Brief |
Look through the lines below for the word "agent", and copy every line that has it.

Task input |

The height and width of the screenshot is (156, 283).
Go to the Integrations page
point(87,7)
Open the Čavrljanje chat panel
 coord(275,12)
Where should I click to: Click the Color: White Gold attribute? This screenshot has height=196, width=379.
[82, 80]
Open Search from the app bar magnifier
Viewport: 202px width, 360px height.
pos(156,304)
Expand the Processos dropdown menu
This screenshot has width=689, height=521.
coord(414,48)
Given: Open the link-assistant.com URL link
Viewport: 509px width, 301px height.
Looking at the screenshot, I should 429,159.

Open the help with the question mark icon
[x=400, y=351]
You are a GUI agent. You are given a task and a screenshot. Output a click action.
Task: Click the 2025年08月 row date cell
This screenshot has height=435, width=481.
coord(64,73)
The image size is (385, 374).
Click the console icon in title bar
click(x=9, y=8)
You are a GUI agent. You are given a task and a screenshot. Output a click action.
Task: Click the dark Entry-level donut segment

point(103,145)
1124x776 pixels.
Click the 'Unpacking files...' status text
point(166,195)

==

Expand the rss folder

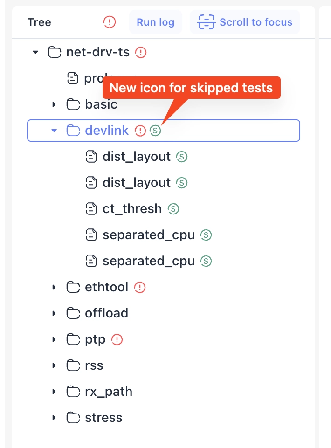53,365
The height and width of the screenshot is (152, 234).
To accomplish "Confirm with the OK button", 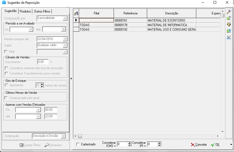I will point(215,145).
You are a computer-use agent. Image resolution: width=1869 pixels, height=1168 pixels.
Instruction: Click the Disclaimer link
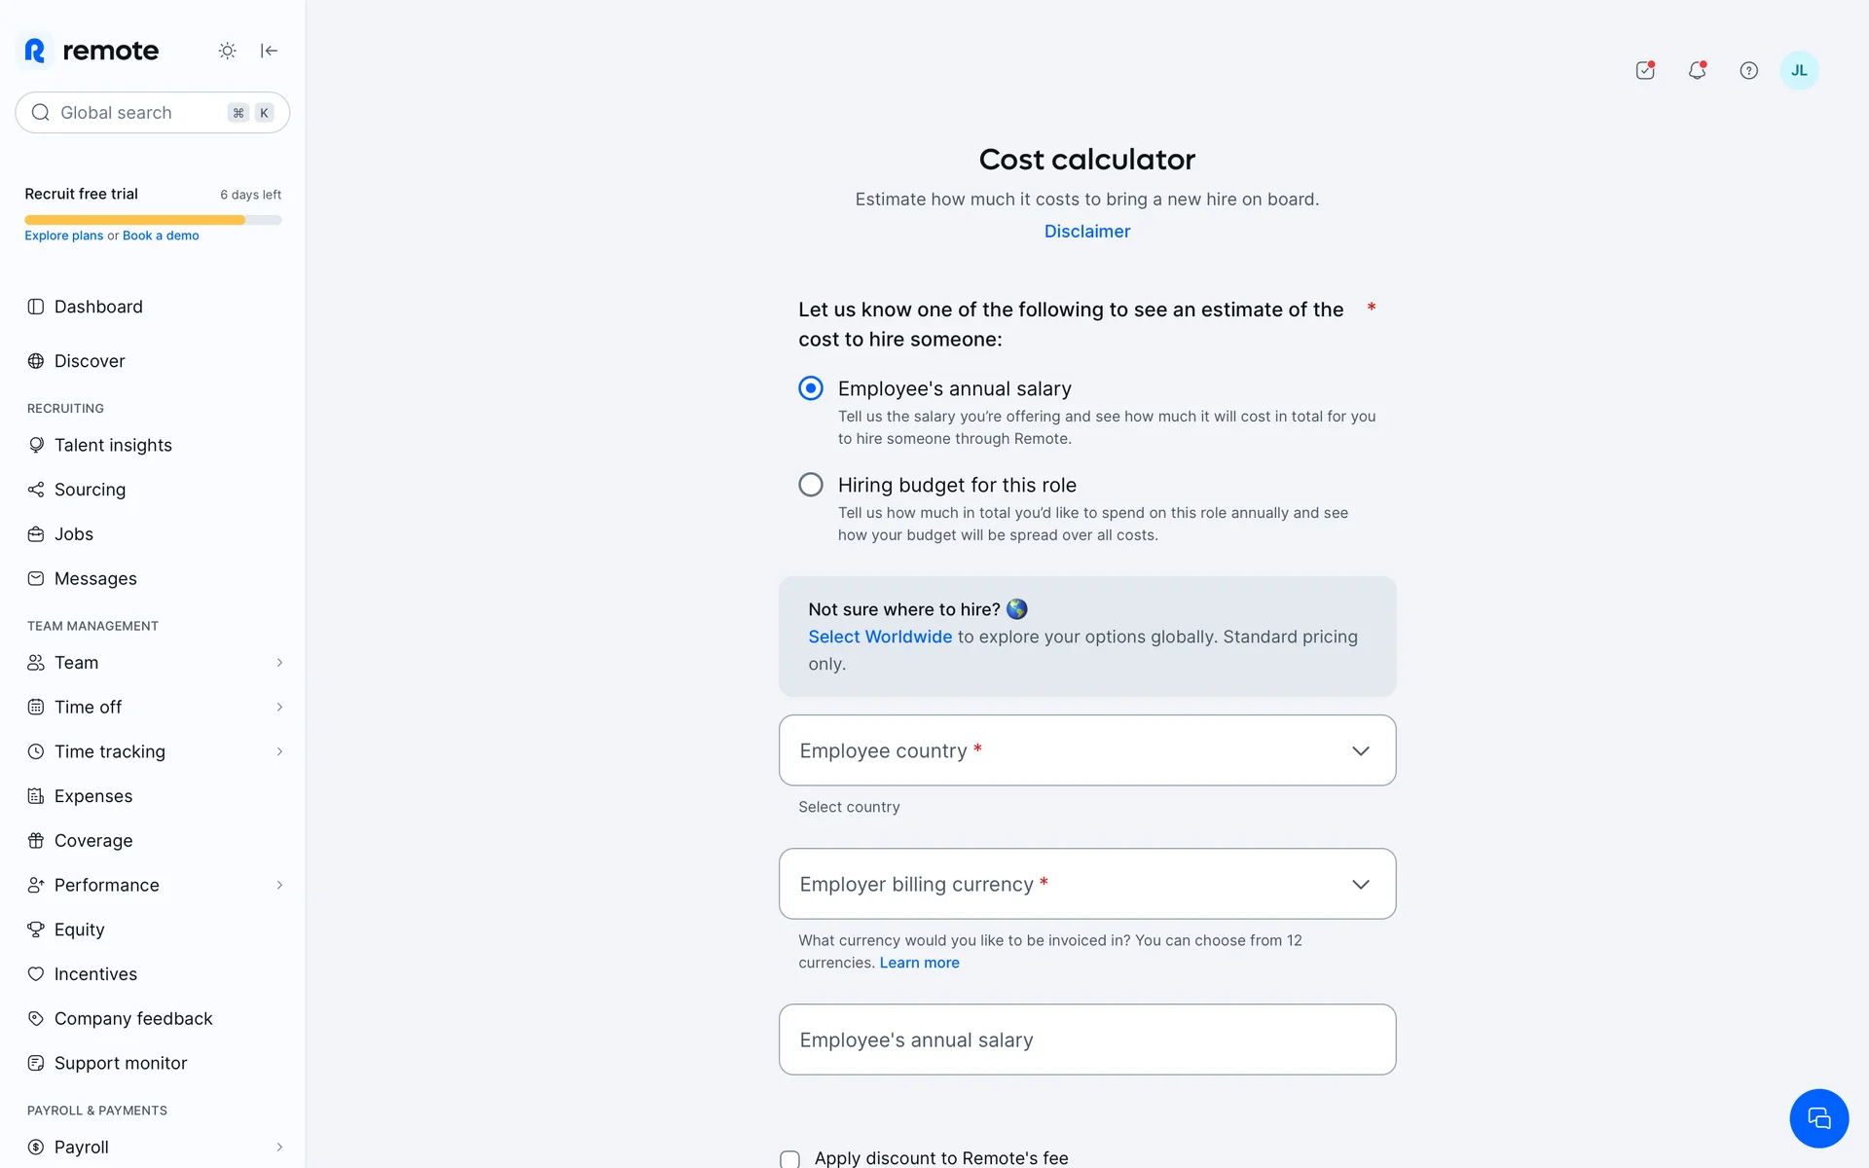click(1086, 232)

* * *

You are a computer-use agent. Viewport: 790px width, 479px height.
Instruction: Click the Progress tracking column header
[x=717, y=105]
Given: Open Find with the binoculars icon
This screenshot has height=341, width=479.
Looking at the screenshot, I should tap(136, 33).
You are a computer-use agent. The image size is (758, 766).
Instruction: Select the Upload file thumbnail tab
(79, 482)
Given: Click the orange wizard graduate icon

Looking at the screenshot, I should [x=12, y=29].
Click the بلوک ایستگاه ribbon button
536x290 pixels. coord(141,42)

Solution |
You are a GUI agent. You are given a task and a screenshot. Output a click action.
You are a GUI agent. You are given a task and a screenshot. Output a click action.
You are a computer-use agent. Image resolution: width=1869 pixels, height=1168 pixels.
You are a computer-use agent. Viewport: 790px width, 479px height.
You are a computer-use agent. The image size is (758, 766).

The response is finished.